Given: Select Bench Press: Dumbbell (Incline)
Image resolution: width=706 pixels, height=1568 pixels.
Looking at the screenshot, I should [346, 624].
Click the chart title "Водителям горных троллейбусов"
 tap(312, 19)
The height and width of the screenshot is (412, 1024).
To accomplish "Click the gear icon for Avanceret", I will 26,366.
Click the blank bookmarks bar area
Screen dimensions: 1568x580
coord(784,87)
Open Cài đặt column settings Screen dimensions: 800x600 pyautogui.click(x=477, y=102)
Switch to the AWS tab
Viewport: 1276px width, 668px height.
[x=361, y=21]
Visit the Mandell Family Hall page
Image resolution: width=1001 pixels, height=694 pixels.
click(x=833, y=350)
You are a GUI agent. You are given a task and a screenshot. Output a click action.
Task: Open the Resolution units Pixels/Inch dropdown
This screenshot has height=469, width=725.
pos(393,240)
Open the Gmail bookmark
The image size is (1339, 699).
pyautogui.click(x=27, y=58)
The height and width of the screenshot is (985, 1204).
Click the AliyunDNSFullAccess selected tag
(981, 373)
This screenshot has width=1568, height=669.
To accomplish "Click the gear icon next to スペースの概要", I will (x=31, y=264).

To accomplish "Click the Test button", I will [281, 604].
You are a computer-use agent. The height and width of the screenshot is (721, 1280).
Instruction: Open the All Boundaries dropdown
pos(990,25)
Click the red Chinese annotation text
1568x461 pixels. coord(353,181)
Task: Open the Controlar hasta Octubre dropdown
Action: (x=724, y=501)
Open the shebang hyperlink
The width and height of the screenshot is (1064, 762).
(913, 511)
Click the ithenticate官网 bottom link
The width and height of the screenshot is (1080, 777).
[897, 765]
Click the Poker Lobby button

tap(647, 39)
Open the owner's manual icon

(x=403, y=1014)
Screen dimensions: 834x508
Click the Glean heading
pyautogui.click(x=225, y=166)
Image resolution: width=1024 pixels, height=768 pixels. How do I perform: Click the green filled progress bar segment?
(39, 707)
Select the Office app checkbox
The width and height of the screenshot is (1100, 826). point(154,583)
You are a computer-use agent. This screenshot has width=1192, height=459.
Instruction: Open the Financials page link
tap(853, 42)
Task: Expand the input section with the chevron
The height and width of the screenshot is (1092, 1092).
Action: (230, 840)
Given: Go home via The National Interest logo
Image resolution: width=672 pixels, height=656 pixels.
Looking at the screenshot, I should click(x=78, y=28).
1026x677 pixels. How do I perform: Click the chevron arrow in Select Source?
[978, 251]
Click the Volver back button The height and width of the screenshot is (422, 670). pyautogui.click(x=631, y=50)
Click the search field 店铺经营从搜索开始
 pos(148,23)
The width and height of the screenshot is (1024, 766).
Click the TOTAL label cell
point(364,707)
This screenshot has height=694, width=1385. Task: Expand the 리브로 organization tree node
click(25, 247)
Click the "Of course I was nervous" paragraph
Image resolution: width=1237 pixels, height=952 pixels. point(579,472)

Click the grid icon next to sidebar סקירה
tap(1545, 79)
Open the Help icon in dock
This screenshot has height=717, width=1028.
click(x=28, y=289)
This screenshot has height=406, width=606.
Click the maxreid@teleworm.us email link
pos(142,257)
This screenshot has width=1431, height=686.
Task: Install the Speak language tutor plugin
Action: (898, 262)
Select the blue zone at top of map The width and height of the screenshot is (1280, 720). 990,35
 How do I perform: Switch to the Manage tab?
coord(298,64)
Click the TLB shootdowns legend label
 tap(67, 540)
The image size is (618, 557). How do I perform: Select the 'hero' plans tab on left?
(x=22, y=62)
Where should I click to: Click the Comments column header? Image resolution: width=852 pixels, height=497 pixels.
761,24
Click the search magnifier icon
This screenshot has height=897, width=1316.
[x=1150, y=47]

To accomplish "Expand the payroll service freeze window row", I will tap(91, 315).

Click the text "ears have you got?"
◇ ◇ ◇ ◇
→ Task to carry out: Write out, word for word, the line containing "Image resolution: width=672" and all the lines after it in the entries above, and nothing more.

→ Exercise response:
Image resolution: width=672 pixels, height=656 pixels.
Looking at the screenshot, I should click(x=78, y=28).
1026x677 pixels. How do I perform: Click the chevron arrow in Select Source?
[978, 251]
Click the Volver back button The height and width of the screenshot is (422, 670). pyautogui.click(x=631, y=50)
Click the search field 店铺经营从搜索开始
 pos(148,23)
The width and height of the screenshot is (1024, 766).
Click the TOTAL label cell
point(364,707)
This screenshot has height=694, width=1385. Task: Expand the 리브로 organization tree node
click(25, 247)
Click the "Of course I was nervous" paragraph
Image resolution: width=1237 pixels, height=952 pixels. point(579,472)

Click the grid icon next to sidebar סקירה
tap(1545, 79)
Open the Help icon in dock
This screenshot has height=717, width=1028.
click(x=28, y=289)
This screenshot has height=406, width=606.
Click the maxreid@teleworm.us email link
pos(142,257)
This screenshot has width=1431, height=686.
Task: Install the Speak language tutor plugin
Action: (898, 262)
Select the blue zone at top of map The width and height of the screenshot is (1280, 720). 990,35
 How do I perform: Switch to the Manage tab?
coord(298,64)
Click the TLB shootdowns legend label
 tap(67, 540)
The image size is (618, 557). How do I perform: Select the 'hero' plans tab on left?
(x=22, y=62)
Where should I click to: Click the Comments column header? Image resolution: width=852 pixels, height=497 pixels.
761,24
Click the search magnifier icon
This screenshot has height=897, width=1316.
[x=1150, y=47]

To accomplish "Expand the payroll service freeze window row", I will tap(91, 315).

Click the text "ears have you got?"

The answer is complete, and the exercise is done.